Problem description:
Format the rows from the one containing "Given: Open the" through the one containing "Looking at the screenshot, I should click(x=504, y=381).", inclusive, as a numbered list, leaving out any blank rows.

Supplied data:
begin

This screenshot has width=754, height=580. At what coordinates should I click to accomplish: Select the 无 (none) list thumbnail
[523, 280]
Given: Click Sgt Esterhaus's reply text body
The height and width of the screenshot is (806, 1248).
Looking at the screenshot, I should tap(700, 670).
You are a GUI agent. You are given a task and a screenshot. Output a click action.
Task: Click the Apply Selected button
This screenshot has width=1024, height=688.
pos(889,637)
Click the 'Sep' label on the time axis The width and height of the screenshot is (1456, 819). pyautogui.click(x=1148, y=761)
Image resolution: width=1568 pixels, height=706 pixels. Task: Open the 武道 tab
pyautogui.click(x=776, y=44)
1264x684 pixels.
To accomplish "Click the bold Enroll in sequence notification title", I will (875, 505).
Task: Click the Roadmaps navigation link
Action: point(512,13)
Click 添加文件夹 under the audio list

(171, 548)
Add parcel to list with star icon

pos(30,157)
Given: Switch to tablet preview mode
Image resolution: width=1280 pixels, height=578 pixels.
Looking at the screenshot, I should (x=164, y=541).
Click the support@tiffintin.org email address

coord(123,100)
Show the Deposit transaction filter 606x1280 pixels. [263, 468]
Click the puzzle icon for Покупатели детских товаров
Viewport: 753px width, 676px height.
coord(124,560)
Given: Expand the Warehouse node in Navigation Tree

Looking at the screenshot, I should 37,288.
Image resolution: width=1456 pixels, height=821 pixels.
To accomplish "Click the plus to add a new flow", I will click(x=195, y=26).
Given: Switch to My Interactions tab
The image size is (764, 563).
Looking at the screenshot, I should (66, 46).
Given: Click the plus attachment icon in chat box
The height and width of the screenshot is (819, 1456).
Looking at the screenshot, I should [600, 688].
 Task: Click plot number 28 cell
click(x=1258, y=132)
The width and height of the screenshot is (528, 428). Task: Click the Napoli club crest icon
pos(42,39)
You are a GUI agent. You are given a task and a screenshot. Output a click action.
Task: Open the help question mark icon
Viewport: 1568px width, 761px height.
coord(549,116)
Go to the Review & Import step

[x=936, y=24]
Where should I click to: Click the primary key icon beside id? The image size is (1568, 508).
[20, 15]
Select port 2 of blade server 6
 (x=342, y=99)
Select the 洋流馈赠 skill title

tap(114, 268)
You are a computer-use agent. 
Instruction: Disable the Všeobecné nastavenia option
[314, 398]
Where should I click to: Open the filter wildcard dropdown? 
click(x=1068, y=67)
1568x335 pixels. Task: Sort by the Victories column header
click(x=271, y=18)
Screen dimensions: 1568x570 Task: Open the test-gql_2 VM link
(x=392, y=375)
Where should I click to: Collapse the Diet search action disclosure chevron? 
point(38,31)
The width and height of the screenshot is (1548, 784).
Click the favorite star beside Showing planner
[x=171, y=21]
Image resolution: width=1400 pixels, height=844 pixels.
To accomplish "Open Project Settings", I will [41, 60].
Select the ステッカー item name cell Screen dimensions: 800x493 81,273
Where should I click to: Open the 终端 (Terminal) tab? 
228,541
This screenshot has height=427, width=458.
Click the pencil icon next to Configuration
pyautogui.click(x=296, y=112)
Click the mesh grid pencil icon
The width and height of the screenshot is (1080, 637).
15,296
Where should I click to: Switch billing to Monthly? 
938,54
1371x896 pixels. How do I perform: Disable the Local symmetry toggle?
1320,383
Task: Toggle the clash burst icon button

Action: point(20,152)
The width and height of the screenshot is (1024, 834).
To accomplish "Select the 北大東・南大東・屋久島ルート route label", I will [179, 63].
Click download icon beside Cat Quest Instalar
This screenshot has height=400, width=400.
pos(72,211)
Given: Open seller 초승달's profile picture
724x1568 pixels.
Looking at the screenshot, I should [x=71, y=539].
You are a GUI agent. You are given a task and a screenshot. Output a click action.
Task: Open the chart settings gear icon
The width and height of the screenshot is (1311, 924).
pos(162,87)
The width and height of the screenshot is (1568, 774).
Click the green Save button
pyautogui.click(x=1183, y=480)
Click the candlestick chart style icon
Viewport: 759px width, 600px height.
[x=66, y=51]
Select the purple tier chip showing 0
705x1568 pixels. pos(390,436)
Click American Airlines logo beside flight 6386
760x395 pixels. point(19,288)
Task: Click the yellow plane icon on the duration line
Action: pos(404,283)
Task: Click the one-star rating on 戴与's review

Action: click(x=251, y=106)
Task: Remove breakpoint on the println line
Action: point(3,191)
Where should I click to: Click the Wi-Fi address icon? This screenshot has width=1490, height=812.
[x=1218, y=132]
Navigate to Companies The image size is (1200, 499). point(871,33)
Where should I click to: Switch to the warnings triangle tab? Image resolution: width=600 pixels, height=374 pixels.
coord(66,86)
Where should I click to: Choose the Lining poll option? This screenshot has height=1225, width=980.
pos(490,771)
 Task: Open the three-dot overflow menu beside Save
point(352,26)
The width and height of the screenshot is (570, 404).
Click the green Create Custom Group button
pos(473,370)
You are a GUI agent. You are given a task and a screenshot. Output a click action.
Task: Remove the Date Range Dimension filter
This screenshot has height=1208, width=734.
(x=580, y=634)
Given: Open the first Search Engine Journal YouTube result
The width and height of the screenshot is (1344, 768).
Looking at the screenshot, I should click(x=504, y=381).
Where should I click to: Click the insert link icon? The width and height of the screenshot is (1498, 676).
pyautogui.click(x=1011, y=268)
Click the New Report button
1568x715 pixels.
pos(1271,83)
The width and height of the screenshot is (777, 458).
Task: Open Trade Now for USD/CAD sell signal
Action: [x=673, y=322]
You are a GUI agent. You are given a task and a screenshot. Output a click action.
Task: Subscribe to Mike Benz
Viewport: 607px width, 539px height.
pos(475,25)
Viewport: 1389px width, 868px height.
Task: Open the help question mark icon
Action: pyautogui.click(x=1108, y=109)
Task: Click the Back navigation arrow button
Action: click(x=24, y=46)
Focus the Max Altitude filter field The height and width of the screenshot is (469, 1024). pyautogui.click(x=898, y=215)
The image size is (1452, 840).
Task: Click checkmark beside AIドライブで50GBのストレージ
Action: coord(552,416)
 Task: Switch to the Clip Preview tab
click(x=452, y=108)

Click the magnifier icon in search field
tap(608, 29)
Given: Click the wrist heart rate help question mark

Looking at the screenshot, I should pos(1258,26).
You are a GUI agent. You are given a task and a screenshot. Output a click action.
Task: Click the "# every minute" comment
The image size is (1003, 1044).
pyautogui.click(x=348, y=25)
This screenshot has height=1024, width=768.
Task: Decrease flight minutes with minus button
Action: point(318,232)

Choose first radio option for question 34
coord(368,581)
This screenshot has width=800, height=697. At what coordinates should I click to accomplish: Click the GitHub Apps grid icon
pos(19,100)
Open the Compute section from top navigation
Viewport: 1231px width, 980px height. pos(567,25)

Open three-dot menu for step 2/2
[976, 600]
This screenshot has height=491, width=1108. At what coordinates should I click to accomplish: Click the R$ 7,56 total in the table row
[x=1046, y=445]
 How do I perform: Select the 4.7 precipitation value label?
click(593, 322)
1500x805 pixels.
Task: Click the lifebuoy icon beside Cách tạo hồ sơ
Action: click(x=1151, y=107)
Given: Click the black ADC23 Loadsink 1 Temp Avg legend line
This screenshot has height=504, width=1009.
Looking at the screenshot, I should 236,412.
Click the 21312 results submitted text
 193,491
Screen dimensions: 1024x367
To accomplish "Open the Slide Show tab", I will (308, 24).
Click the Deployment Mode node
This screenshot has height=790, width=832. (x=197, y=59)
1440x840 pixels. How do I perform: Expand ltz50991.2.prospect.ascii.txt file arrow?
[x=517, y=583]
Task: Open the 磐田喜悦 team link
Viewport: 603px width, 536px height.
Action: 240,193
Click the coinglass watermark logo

end

Response for this exercise:
1. Given: Open the first Search Engine Journal YouTube result
2. The width and height of the screenshot is (1344, 768).
3. Looking at the screenshot, I should click(x=504, y=381).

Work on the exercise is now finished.